Dataset entries:
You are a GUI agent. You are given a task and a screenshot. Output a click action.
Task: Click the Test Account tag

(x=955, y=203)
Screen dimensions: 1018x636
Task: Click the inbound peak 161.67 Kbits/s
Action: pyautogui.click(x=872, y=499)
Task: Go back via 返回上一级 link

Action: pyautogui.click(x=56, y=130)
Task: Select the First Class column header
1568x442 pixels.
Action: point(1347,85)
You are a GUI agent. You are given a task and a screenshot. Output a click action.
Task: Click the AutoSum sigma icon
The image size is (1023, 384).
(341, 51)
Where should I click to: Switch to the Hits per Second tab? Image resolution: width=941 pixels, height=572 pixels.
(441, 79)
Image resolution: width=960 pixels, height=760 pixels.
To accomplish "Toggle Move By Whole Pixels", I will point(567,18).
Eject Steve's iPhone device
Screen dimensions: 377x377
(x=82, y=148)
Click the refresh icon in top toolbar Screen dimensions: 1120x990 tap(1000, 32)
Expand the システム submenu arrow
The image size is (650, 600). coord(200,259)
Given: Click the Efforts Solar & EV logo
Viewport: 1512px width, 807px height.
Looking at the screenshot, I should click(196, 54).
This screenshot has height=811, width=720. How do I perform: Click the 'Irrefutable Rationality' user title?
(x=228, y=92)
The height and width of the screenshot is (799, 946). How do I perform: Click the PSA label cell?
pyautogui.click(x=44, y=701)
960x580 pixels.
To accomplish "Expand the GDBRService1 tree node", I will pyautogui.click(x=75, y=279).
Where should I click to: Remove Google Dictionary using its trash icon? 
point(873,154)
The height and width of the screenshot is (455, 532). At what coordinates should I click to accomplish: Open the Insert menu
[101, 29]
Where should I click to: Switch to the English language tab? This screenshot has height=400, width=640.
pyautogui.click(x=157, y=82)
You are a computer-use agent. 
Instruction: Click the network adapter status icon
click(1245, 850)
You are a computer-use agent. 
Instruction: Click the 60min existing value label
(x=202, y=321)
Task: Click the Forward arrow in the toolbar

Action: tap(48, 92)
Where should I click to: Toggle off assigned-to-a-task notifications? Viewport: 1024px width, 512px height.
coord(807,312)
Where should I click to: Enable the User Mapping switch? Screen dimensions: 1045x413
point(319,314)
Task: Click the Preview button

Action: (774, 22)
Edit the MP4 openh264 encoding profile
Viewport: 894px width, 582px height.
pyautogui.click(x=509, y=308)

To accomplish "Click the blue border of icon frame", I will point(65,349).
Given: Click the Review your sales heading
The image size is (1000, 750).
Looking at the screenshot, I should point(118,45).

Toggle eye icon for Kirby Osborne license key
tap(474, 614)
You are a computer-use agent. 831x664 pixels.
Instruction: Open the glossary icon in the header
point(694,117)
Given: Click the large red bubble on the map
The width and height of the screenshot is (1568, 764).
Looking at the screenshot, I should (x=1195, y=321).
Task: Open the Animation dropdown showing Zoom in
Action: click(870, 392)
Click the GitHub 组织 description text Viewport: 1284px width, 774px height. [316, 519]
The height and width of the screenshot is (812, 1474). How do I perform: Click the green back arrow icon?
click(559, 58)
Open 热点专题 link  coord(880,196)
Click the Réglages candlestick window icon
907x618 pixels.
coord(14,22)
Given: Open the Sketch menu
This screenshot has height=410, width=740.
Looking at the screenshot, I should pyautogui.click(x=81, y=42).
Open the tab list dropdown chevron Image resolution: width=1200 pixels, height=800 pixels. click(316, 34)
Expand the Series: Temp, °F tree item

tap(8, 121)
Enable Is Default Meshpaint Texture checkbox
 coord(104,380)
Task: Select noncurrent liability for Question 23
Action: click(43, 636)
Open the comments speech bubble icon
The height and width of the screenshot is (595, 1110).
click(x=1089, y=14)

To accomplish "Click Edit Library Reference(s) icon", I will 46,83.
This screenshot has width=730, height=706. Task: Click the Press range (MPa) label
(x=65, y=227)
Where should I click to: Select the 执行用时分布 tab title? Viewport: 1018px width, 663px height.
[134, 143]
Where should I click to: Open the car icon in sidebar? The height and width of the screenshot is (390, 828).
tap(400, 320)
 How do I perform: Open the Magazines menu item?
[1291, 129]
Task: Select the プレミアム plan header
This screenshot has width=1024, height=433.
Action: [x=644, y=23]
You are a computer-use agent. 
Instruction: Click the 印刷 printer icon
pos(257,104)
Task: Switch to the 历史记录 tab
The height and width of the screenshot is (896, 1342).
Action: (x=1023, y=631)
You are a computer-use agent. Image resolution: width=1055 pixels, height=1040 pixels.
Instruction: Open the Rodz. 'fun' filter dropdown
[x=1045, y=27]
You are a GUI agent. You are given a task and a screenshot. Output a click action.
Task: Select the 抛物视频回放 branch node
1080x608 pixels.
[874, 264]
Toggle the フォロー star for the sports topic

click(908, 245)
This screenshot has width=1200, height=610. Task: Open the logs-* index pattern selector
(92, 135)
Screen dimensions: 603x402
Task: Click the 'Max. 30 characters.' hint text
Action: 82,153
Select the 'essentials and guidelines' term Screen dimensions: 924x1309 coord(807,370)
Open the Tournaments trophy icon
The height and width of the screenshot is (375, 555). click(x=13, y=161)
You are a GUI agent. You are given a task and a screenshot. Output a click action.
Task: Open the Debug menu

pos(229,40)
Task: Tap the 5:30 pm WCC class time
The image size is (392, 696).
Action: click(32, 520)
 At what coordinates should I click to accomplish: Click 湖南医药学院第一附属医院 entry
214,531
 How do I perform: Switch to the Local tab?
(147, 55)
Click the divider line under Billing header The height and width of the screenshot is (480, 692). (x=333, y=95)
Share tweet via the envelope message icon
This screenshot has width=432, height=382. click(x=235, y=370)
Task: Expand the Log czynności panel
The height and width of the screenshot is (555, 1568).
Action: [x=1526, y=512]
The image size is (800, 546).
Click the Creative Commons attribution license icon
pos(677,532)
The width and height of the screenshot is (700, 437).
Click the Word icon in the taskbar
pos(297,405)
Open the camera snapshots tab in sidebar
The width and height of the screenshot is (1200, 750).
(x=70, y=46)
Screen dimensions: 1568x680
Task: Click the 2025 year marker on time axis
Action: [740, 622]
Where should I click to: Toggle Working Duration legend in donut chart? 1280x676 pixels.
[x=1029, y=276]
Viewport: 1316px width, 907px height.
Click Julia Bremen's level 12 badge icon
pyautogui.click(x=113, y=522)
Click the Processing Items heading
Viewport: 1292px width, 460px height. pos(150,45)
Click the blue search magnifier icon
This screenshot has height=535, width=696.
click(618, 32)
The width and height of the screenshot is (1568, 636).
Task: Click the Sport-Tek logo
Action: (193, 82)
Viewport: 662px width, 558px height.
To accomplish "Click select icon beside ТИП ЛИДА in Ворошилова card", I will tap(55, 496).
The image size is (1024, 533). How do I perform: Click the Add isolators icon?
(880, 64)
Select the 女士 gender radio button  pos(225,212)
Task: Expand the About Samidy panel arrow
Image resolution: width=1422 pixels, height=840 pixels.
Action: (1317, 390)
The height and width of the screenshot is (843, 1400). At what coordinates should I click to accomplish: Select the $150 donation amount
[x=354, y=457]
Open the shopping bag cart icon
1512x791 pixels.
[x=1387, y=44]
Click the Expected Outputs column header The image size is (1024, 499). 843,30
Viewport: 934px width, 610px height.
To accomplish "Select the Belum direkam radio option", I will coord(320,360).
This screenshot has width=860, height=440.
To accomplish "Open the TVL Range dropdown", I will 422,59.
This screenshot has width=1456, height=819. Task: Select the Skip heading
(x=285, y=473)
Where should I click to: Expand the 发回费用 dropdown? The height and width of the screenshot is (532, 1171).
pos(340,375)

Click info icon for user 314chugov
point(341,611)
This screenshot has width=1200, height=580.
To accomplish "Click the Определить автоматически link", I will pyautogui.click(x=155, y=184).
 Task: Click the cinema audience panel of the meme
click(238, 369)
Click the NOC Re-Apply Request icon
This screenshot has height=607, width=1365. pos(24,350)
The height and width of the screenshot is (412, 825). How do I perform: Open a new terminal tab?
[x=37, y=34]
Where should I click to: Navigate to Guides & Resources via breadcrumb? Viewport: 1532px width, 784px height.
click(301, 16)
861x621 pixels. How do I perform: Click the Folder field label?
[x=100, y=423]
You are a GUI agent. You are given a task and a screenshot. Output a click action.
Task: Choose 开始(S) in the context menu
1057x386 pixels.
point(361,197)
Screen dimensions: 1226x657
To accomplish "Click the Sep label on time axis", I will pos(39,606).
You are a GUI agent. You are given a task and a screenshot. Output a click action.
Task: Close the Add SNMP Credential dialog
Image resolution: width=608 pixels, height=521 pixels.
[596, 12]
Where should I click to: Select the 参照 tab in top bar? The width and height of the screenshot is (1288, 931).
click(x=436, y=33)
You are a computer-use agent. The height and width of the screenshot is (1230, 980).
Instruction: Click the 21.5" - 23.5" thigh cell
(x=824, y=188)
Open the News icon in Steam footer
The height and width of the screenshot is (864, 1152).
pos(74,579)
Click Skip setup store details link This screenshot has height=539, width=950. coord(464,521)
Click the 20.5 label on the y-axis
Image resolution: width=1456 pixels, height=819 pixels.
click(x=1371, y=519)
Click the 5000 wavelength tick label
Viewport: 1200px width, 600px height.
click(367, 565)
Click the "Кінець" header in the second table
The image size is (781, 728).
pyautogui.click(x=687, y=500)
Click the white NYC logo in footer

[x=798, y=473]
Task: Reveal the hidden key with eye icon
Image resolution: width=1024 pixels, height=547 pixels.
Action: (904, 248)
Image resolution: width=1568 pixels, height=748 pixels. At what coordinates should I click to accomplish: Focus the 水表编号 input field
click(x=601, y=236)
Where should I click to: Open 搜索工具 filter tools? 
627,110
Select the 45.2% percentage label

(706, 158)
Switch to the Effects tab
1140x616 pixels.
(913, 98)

PROBLEM STATEMENT: For the string "node", show each line of the entries above where it occurs.

ANSWER TO THIS TASK:
To accomplish "Expand the GDBRService1 tree node", I will pyautogui.click(x=75, y=279).
Task: Select the 抛物视频回放 branch node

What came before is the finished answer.